[Fsfe-ie] Morning Ireland piece on Software Patents
j.heald at ucl.ac.uk
Thu May 6 13:18:21 CEST 2004
James Heald wrote:
> A number of Irish companies will raise their concerns on it at a meeting
> of the Dail Committee on European Affairs this morning.
From http://www.oir.ie/viewdoc.asp?DocID=1360 :
"The Sub-Committee on European Scrutiny of the Joint Committee on
European Affairs will meet at 9.30 a.m. in CR3, Leinster House.
* Agenda: Scrutiny of EU Legislative Proposals."
However AFAICS the swpat directive doesn't seem to be on their published
It could be *well* worth telephoning the clerk of the committee to find
out just what is going on
probably this is worth doing, to check the ground, before contacting the
TDs and senators directly.
In particular, the committee needs to realise
* why software doesn't need patents
(lead times of 0.5 year, not ~15 years for pharmaceutcals. Good IP
protection by non-patent methods)
* why software developers don't want patents
(minefields of uncertainty; and legally far more expensive)
* why users should be against patents
(interoperability/lock-up; loss of competitive spark in the industry)
It might also be worth trying to get hold of Brian Caulfield directly --
perhaps even try to get him into a debate with Stallmann ?
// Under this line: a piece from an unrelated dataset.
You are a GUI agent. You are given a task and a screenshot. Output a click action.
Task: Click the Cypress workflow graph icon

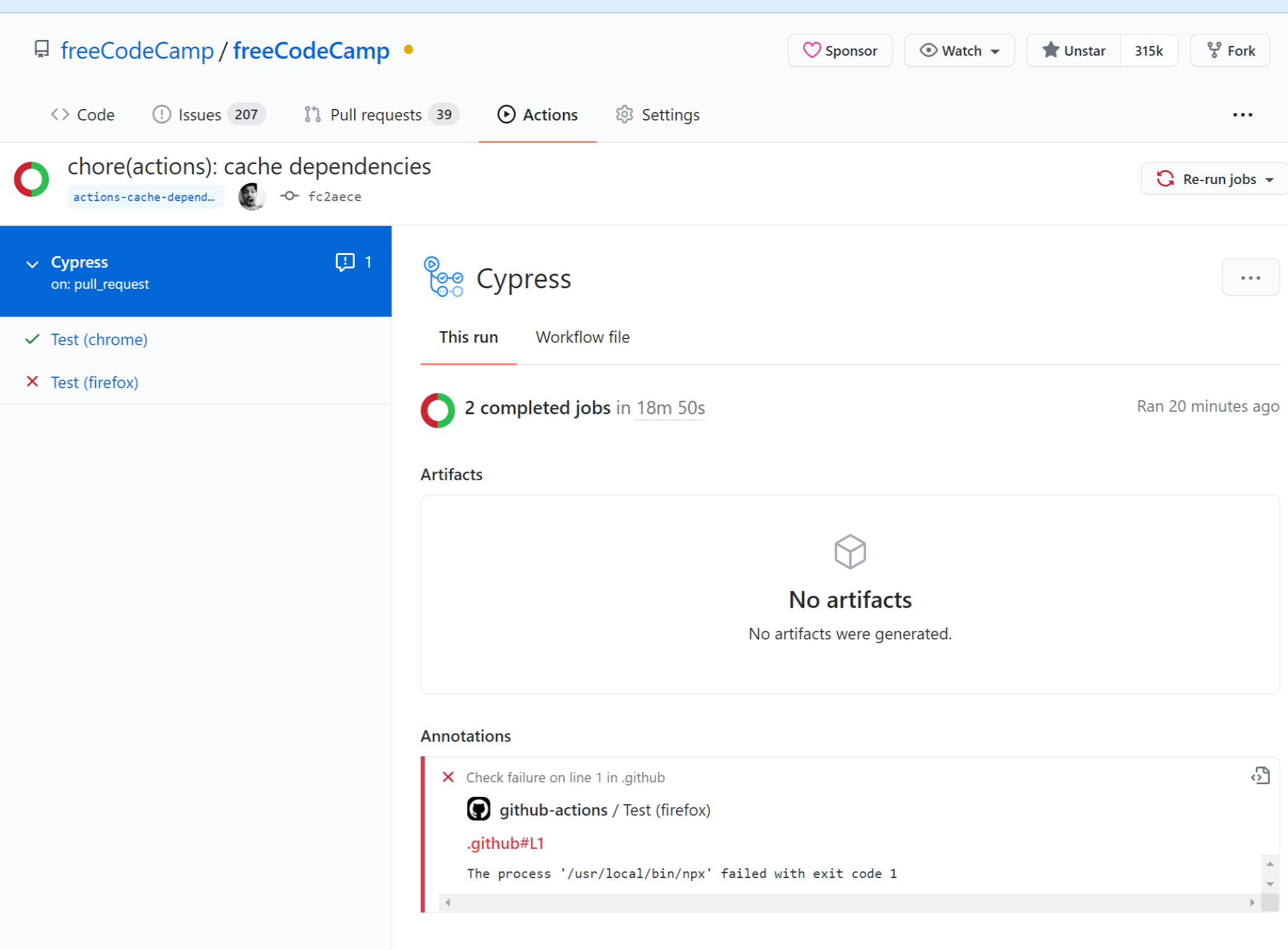pyautogui.click(x=444, y=279)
On the specific issue of Venture Capital, I have been struck hearing
both from VCs and from start-ups how very little interest software
patents are to the more successful European venture capitalists.
This seems to be one of those big gaps between public perception, and
the actual views of practitioners.
VCs, I have been told, are much more interested in the core healthiness
of the business -- is there a product or product stream; are there
customers; does the business know how to talk to them; has the managment
got business sense and flexibility to find out what the customers want
(or can be made to think they want), and give it to them.
It's all about being able to satisfy real customer needs, and build up
the business's profile and reputation.
Bare IP by itself is only of interest to parasitic vulture funds. The
real issue is the drive and suppleness of the business to go on
identifying customer desires and fulfill them - ahead of anybody else.
That, rather than dusty IP, is the make-or-break factor for market position.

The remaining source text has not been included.